Mostly. ORMs parameterise normal queries by default, which is great. The risk is the raw SQL escape hatch: an f-string or string concatenation passed to .raw() / .query() bypasses that protection. Always pass values as parameters, even in raw queries.
Put it all together — a brief, a blank canvas, and the expected shape in the comments. Make the two-field login injection-proof, then sanity-check it in a playground.
Practice quiz
What root cause makes SQL injection possible?
- Weak passwords
- Slow networks
- User input is concatenated into the SQL string, so the database can't tell code from data
- Too many indexes
Answer: User input is concatenated into the SQL string, so the database can't tell code from data. Injection happens when user text is glued into the query string and becomes part of the SQL code, not just a value.
Why does the input ' OR '1'='1 bypass a login?
- '1'='1' is true for every row, so the WHERE matches everyone
- It guesses the password
- It deletes the users table
- It encrypts the query
Answer: '1'='1' is true for every row, so the WHERE matches everyone. The injected condition is always true, so the WHERE returns every row and logs the attacker in as the first one.
What is the #1 fix for SQL injection?
- Hand-escaping quotes
- Hiding error messages
- Renaming tables
- Parameterised queries (prepared statements)
Answer: Parameterised queries (prepared statements). Parameterised queries split the SQL from the data: a placeholder in the query, the value passed separately as data.
In a parameterised query, how is the placeholder written for a value?
- With quotes around it, like '?'
- With no quotes around it, like ?
- As a comment
- Always as a number
Answer: With no quotes around it, like ?. The placeholder (?, $1, :name) takes no quotes; the driver binds the value, so writing '?' creates a literal question mark.
Why can't a parameter protect a table or column name in dynamic SQL?
- Parameters bind only values, not identifiers
- Names are too long
- It works fine, they can
- Only numbers can be parameters
Answer: Parameters bind only values, not identifiers. You can never bind a table or column name as a parameter; for identifiers you must validate against an allow-list.
What does a least-privilege database account achieve against injection?
- It prevents all injection
- It speeds up queries
- It limits the blast radius so a successful injection can't, e.g., DROP tables
- It replaces parameterised queries
Answer: It limits the blast radius so a successful injection can't, e.g., DROP tables. Least privilege caps the damage (no DROP/ALTER), but it doesn't prevent injection or stop row leaks; pair it with parameters.

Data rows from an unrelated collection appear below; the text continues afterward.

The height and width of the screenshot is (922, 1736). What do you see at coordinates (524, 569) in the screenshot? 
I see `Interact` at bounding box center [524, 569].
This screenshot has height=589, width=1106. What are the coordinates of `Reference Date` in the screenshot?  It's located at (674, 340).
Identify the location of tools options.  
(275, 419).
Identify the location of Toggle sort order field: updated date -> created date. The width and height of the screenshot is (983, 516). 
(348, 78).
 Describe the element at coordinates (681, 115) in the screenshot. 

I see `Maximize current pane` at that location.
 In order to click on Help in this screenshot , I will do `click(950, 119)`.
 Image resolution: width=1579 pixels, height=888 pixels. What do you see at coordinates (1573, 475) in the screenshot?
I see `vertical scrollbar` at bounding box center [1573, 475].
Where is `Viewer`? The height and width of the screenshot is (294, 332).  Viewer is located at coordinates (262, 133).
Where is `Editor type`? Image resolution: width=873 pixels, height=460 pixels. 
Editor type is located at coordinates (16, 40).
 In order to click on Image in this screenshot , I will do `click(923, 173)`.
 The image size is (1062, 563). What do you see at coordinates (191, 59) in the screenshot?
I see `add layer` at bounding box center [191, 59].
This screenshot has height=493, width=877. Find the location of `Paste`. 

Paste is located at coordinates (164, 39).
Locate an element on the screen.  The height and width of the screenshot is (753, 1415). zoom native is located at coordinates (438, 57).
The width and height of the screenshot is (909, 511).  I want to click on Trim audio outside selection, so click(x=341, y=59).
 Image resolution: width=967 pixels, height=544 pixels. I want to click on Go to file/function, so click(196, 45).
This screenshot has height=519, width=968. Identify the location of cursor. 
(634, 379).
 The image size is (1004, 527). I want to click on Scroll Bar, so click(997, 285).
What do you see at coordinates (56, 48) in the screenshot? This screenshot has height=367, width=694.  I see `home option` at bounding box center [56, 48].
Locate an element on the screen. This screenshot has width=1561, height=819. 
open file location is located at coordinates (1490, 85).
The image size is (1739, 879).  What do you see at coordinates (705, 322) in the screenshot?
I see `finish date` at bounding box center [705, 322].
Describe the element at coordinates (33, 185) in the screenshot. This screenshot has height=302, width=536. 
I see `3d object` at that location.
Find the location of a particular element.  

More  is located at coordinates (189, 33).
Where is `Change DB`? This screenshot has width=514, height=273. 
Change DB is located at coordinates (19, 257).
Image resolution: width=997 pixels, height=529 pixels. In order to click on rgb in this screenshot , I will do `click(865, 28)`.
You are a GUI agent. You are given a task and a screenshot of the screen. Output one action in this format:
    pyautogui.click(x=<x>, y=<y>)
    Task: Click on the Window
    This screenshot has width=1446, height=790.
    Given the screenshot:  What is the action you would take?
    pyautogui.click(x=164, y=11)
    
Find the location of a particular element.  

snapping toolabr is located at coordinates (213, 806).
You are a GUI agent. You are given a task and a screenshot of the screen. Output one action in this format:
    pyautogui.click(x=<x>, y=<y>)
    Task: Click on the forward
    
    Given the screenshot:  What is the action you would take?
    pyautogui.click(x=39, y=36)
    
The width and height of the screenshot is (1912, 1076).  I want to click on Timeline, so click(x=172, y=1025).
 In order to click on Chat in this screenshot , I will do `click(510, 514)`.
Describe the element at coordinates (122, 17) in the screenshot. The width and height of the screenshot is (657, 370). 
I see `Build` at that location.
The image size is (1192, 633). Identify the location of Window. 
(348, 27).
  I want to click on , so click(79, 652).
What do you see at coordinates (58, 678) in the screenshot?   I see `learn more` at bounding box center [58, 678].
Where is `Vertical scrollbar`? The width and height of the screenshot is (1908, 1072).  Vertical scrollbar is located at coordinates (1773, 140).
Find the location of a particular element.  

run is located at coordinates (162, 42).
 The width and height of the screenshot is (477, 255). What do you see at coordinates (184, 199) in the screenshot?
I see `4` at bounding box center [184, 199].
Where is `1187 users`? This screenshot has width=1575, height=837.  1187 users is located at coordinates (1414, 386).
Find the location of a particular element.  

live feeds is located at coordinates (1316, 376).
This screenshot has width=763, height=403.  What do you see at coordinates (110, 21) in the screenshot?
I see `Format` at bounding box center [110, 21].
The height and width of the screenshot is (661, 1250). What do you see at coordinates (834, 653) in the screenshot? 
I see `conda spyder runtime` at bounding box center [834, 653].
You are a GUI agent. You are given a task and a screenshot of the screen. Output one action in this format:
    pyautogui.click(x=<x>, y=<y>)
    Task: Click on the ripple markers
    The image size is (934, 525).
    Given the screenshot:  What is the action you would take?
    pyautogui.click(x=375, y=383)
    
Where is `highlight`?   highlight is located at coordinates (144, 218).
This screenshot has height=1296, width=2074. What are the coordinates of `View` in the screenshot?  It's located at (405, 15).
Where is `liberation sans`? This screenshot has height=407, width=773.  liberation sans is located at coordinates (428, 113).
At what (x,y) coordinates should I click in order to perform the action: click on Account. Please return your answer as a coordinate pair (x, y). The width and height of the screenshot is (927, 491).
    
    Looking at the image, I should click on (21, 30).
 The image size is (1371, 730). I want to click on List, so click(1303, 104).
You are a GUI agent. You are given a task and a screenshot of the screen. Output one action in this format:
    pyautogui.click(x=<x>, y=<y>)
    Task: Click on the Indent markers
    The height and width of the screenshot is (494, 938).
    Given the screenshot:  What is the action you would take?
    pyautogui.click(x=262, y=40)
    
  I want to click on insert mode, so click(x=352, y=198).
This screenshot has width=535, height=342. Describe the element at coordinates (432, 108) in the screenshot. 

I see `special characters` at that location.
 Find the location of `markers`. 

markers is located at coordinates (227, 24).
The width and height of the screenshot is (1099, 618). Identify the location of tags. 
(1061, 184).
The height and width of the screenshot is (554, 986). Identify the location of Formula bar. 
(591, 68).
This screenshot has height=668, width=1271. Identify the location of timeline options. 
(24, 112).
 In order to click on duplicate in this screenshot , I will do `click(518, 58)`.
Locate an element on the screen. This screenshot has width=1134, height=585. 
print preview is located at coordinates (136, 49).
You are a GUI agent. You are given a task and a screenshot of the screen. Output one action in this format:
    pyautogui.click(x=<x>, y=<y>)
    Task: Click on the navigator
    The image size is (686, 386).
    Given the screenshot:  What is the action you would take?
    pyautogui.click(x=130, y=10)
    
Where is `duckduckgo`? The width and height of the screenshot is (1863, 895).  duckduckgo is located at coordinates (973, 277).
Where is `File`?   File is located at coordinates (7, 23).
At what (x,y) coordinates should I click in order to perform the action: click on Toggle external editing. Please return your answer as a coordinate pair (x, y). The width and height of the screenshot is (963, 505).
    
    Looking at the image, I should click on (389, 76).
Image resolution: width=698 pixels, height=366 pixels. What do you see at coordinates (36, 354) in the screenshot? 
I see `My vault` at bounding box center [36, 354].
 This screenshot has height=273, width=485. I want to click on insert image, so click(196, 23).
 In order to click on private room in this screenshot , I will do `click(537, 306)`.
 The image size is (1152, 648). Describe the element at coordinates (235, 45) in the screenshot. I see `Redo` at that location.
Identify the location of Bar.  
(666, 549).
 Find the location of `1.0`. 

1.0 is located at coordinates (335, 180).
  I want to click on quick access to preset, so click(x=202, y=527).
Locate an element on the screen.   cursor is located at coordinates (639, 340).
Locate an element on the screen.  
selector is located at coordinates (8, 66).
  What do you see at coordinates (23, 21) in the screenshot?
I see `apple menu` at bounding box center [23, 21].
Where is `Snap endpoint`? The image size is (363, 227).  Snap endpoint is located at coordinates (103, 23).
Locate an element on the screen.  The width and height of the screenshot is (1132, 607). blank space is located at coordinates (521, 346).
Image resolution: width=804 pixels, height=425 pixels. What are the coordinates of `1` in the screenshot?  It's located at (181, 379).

Are stored procedures automatically safe from SQL injection?
- Yes, always
- No, if they build SQL from concatenated text and run it with EXECUTE they are injectable
- Yes, because they're in the database
- Only on PostgreSQL
Answer: No, if they build SQL from concatenated text and run it with EXECUTE they are injectable. A procedure using dynamic EXECUTE on concatenated strings is just as injectable; use parameters/USING inside procedures too.
How do ORMs help with injection by default?
- They block all SQL
- They encrypt every query
- They disable the database
- They build parameterised SQL for you automatically
Answer: They build parameterised SQL for you automatically. ORMs parameterise normal queries by default, but their raw-SQL escape hatch bypasses that protection if you concatenate.
Why is hand-escaping quotes a poor primary defence?
- It is too fast
- Encodings, Unicode, and numeric contexts can slip past it, so it's fragile
- It only works on MySQL
- It requires a parameter anyway
Answer: Encodings, Unicode, and numeric contexts can slip past it, so it's fragile. Manual escaping is notoriously easy to get wrong; a parameterised query is both simpler and safer.
Why is client-side (browser) validation not a security control?
- It is too slow
- It uses too much memory
- Attackers can call your API directly (e.g. with curl), bypassing it
- It only validates numbers
Answer: Attackers can call your API directly (e.g. with curl), bypassing it. JavaScript checks are a UX nicety; you must validate and parameterise on the server because the client can be bypassed.